The court of appeal also stated the following:-
“ It is for the chargee to make sure that there is compliance with the requirements of Section 74 (i) of the Registered Land Act. That burden is not in any manner on the chargor. Once the chargor alleges non- receipt of the statutory notice it is for the chargee to prove that such notice was in fact sent”
Further the appeal court noted:-
“………………… it must be understood that in the face of the denial of receipt of statutory notice or notices it is incumbent upon the chargee to prove the posting”.

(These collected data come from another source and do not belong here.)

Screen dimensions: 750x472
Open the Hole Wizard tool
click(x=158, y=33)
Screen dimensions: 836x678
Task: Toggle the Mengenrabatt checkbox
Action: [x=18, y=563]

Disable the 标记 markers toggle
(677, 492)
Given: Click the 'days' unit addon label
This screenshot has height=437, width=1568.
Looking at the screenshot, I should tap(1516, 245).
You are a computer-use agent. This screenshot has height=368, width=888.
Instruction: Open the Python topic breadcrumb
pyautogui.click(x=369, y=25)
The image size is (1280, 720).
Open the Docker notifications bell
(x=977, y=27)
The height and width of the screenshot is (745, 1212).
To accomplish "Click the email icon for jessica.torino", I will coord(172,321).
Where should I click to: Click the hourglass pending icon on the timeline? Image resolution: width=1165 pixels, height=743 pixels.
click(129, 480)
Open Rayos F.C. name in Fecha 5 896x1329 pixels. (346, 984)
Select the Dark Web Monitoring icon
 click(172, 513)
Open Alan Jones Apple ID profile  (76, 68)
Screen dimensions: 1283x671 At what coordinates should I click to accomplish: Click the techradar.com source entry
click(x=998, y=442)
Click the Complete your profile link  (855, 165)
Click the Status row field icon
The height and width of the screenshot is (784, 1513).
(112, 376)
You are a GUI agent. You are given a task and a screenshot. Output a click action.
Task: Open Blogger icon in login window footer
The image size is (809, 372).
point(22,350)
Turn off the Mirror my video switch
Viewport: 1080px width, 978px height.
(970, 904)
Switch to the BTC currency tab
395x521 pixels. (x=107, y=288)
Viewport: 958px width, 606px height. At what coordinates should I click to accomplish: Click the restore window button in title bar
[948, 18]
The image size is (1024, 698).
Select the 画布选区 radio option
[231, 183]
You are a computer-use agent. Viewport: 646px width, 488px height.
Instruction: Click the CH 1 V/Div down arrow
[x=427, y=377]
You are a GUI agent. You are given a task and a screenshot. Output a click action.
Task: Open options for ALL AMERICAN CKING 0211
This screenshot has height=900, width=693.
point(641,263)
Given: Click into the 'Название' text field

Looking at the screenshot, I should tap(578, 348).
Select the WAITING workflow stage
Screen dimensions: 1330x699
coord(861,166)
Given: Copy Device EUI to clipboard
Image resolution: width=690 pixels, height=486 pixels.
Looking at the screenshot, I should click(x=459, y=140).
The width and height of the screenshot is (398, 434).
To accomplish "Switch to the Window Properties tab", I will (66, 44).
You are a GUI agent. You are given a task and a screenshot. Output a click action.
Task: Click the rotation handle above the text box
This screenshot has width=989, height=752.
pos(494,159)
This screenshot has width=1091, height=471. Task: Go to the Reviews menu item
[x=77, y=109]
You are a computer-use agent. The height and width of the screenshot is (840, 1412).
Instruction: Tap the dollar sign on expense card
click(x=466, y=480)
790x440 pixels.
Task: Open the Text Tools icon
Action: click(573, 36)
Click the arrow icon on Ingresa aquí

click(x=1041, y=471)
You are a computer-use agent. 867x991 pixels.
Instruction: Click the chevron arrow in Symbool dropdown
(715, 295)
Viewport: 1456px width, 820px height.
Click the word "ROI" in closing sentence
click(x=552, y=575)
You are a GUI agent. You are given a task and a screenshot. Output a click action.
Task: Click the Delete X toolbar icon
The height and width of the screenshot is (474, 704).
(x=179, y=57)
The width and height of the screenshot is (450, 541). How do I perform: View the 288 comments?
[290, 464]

Herein, the defendant’s statutory notice dated 31st October 2006 is said to have been forwarded to the plaintiff under certificate of posting through P. O. Box 59111 – 00200 NAIROBI. The plaintiff has denied receipt of the statutory notice and indicated that he no longer uses P. O. Box 59111-00200 NAIROBI and had notified the defendant of his change of address to P. O. Box 9239 KISUMU. He pointed out that the charge documents refer to his address as P. O. Box 30120, NAIROBI. However, the charge documents show that the address belongs to the defendant and that the plaintiff’s address was given as P. O. Box 20311 NAIROBI. The reference to P. O. Box 30120 as belonging to the plaintiff is most probably a typographical error. Viewed along side the facts and annextures produced in this application, it becomes apparent that the issue relating to service of the statutory notice has to be fully examined and proved in the trial. On that basis alone it may safely be stated that the plaintiff has established a prima facie case for the court to exercise discretion in his favour.
Consequently, the application is granted in terms of prayer (b) of the Chamber Summons dated 8th May 2007. The plaintiff shall be entitled to the costs of the application.
Ordered accordingly.
Dated and signed at Kisumu this 15th day of April 2008.